(Records excerpted from a collection)
>> start

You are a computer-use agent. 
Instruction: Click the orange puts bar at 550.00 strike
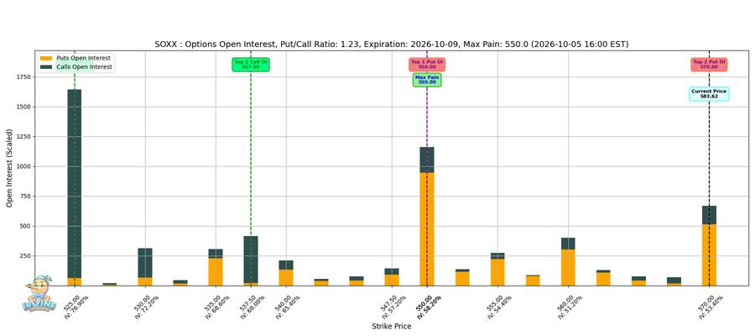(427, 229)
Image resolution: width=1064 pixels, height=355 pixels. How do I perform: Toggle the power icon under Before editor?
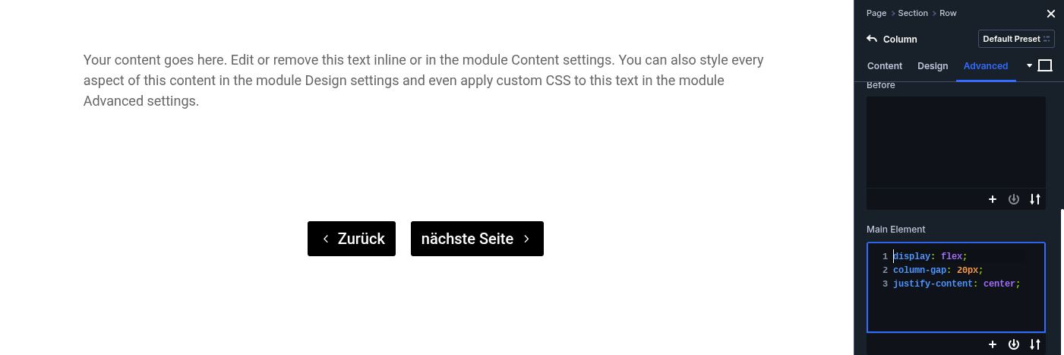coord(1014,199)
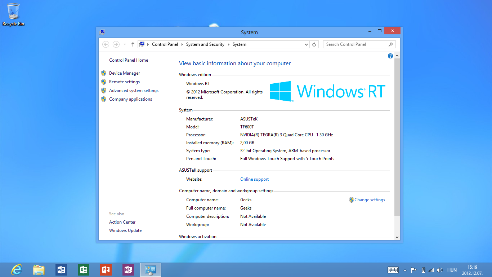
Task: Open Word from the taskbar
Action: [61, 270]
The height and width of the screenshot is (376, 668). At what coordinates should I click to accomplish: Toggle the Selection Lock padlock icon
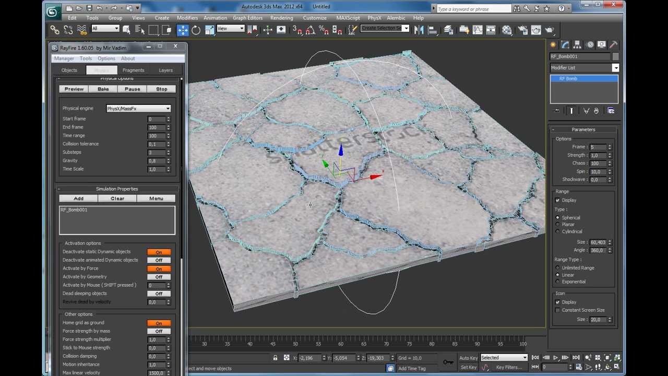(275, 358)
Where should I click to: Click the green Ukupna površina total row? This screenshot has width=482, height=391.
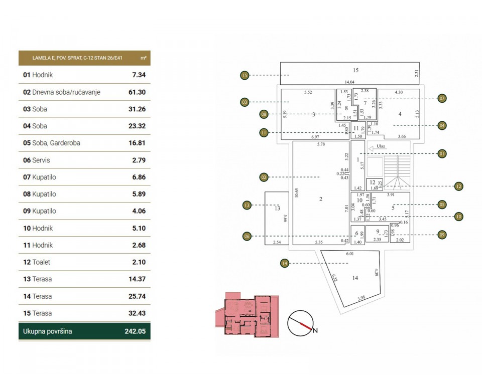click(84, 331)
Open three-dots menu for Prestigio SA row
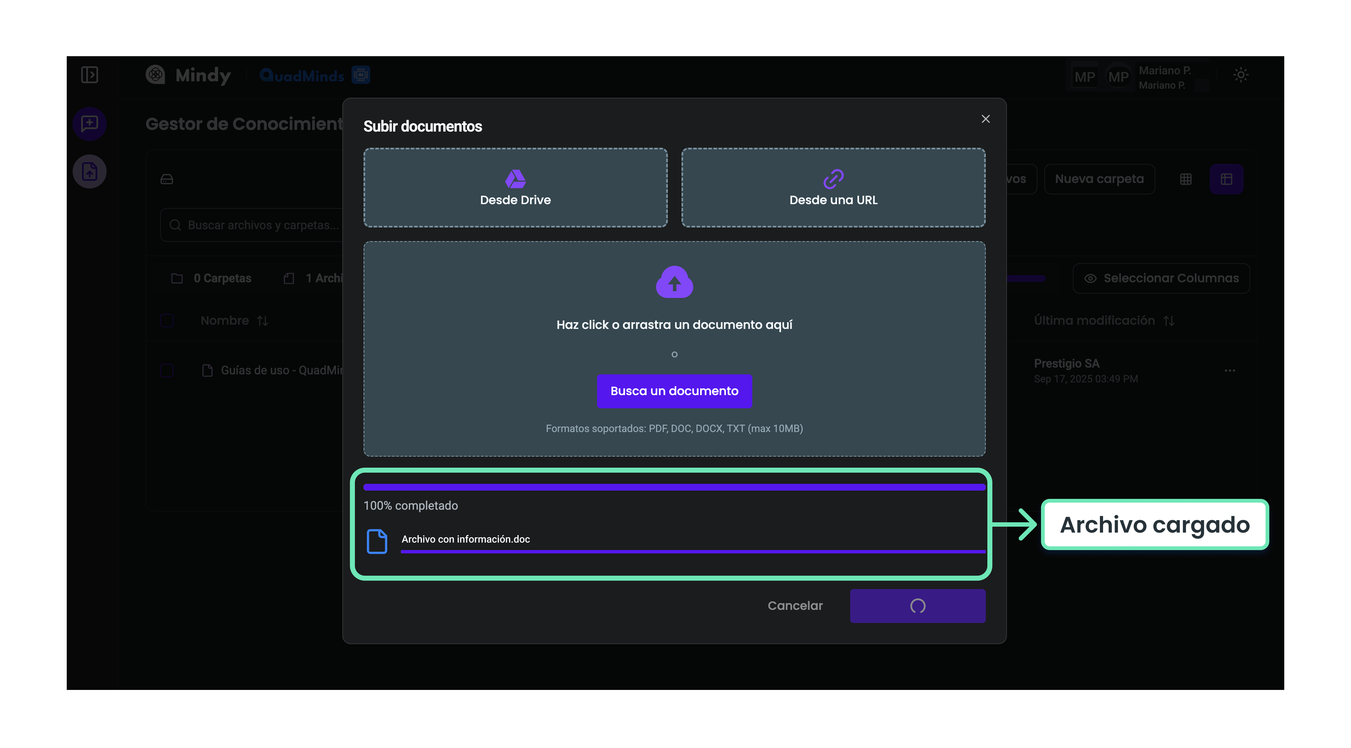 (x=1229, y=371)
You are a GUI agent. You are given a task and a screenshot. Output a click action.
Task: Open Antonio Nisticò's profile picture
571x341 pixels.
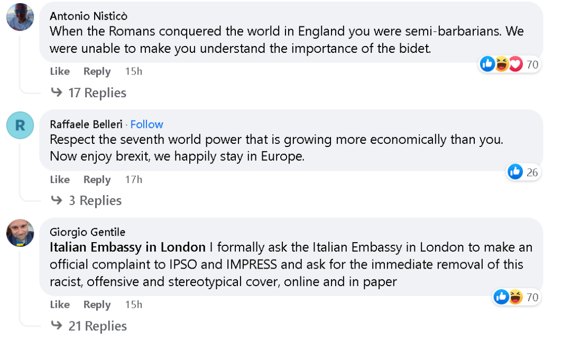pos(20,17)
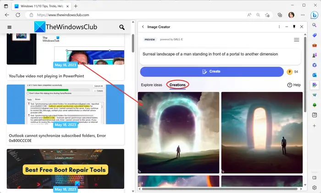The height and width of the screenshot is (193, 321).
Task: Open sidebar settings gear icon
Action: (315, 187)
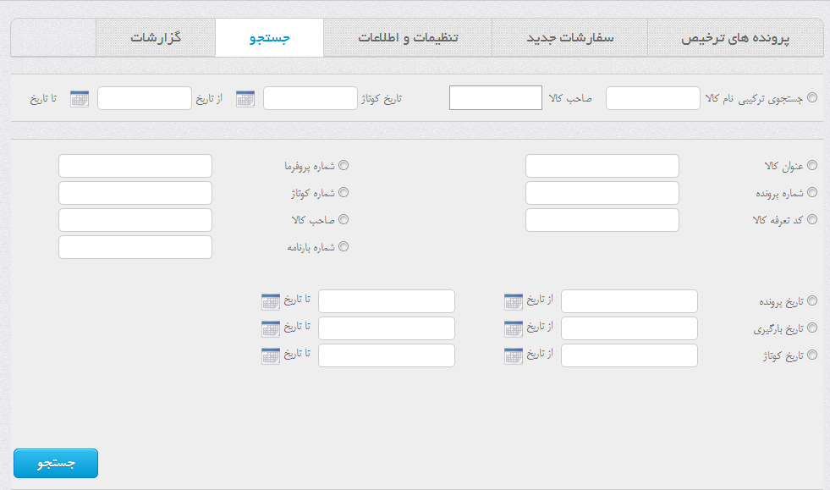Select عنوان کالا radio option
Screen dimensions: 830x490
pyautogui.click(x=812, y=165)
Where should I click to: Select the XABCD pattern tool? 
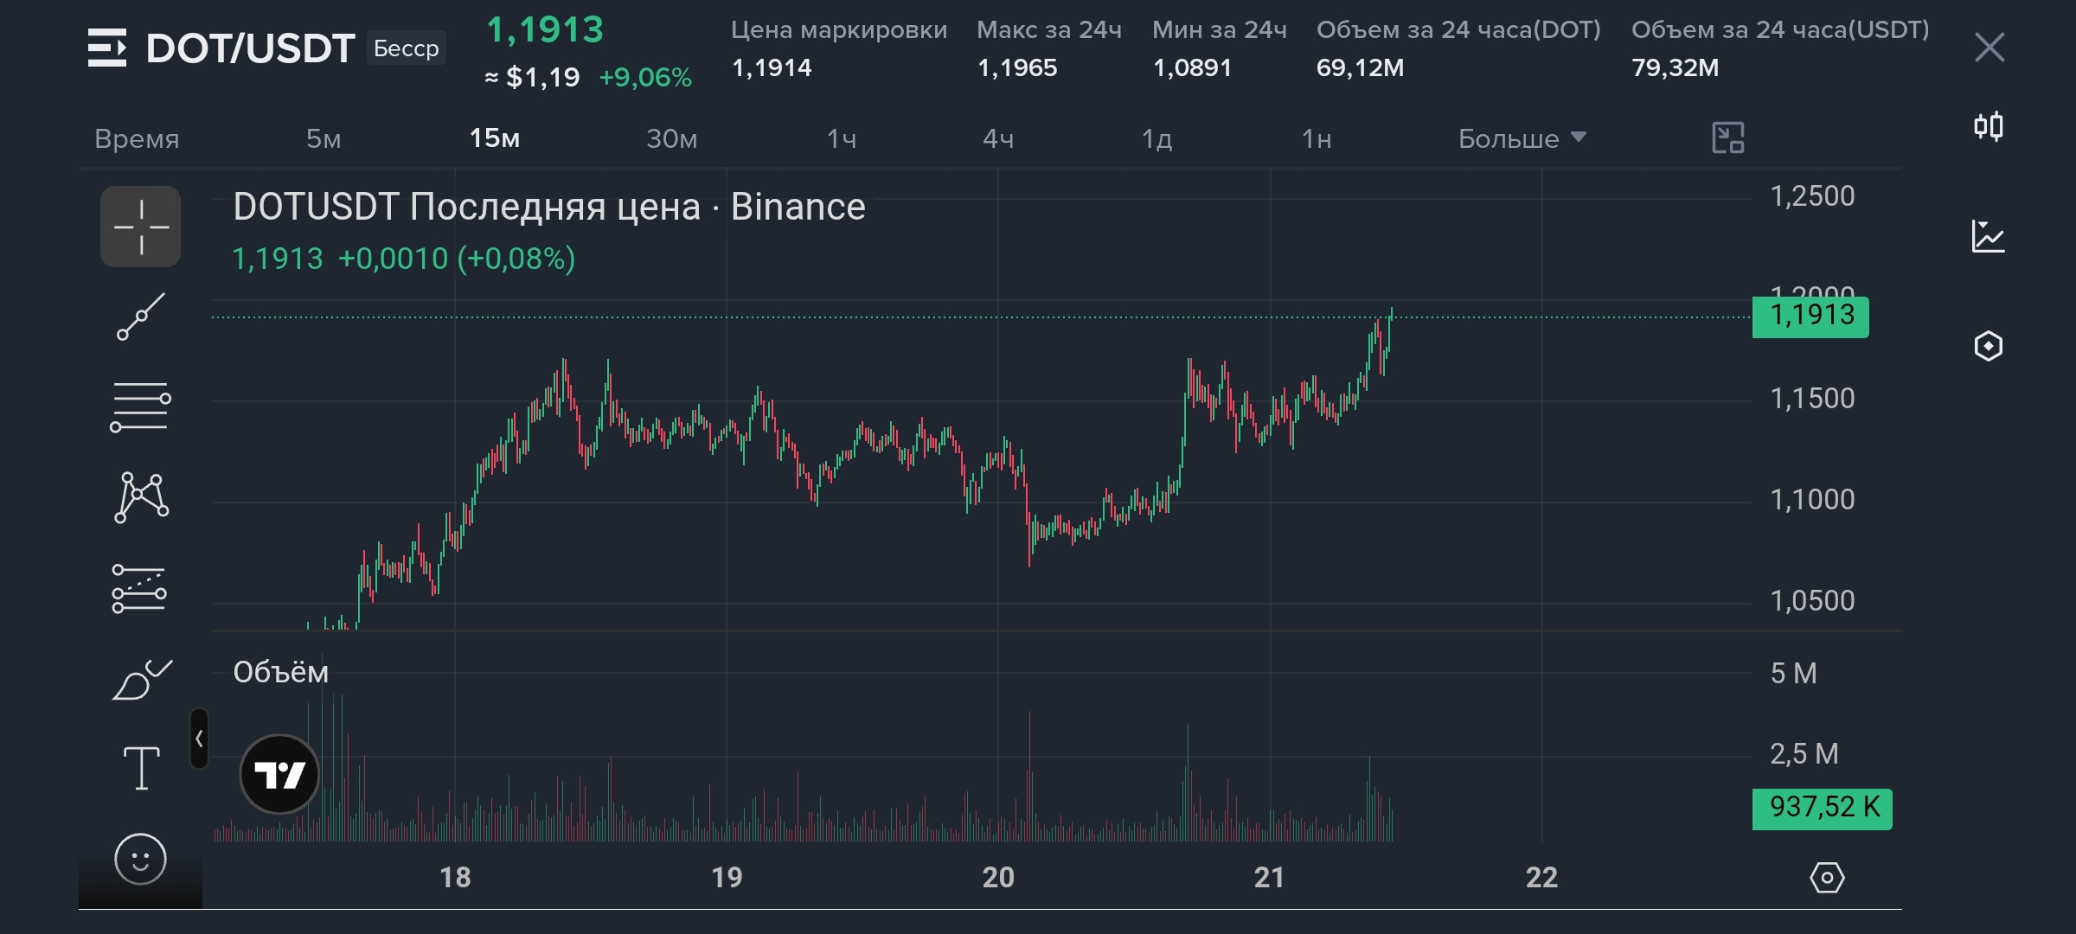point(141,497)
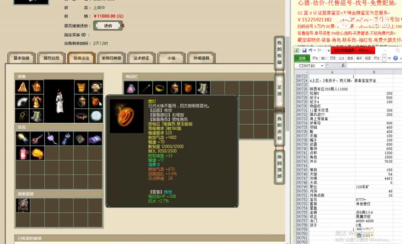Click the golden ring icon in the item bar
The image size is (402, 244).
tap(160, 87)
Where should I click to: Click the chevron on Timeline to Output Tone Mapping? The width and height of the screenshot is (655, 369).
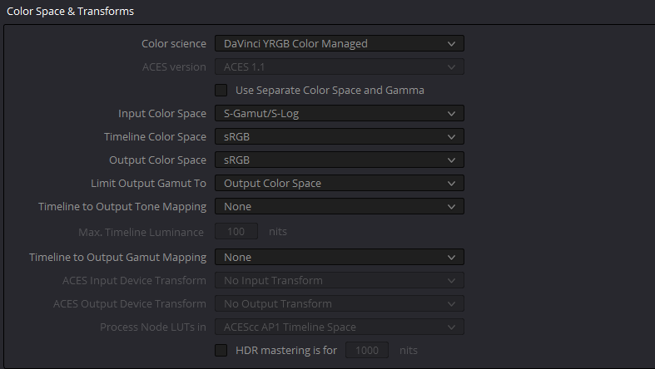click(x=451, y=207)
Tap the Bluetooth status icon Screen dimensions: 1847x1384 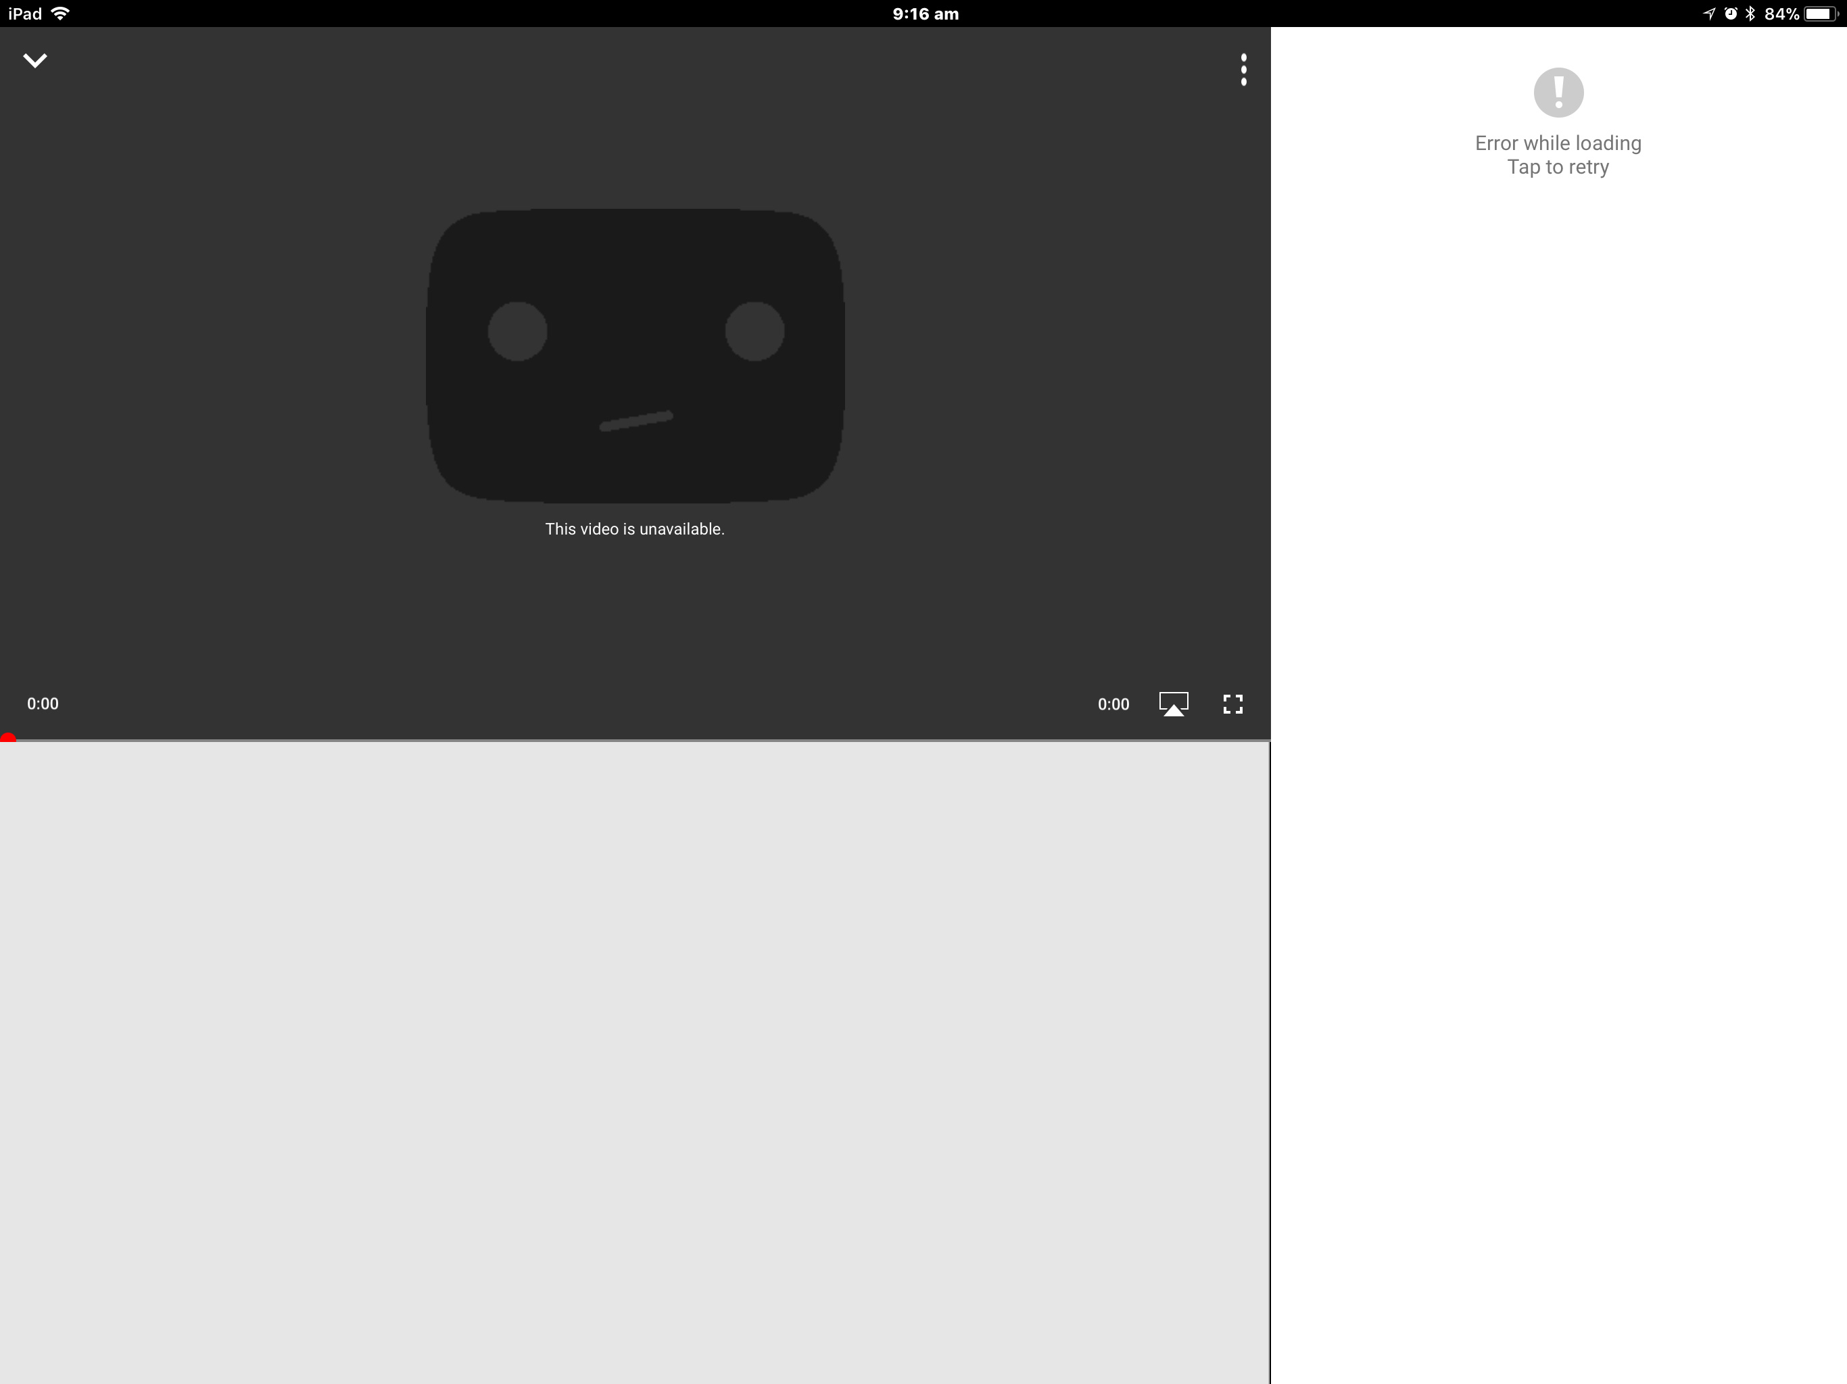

>> end

→ **Exercise goal**:
Gather every line of the listing above that contains the string "Output". Case must match.

→ **Expected answer**:
You are a GUI agent. You are given a task and a screenshot. Output a click action.
Where should I click to: Click the chevron on Timeline to Output Tone Mapping? The width and height of the screenshot is (655, 369).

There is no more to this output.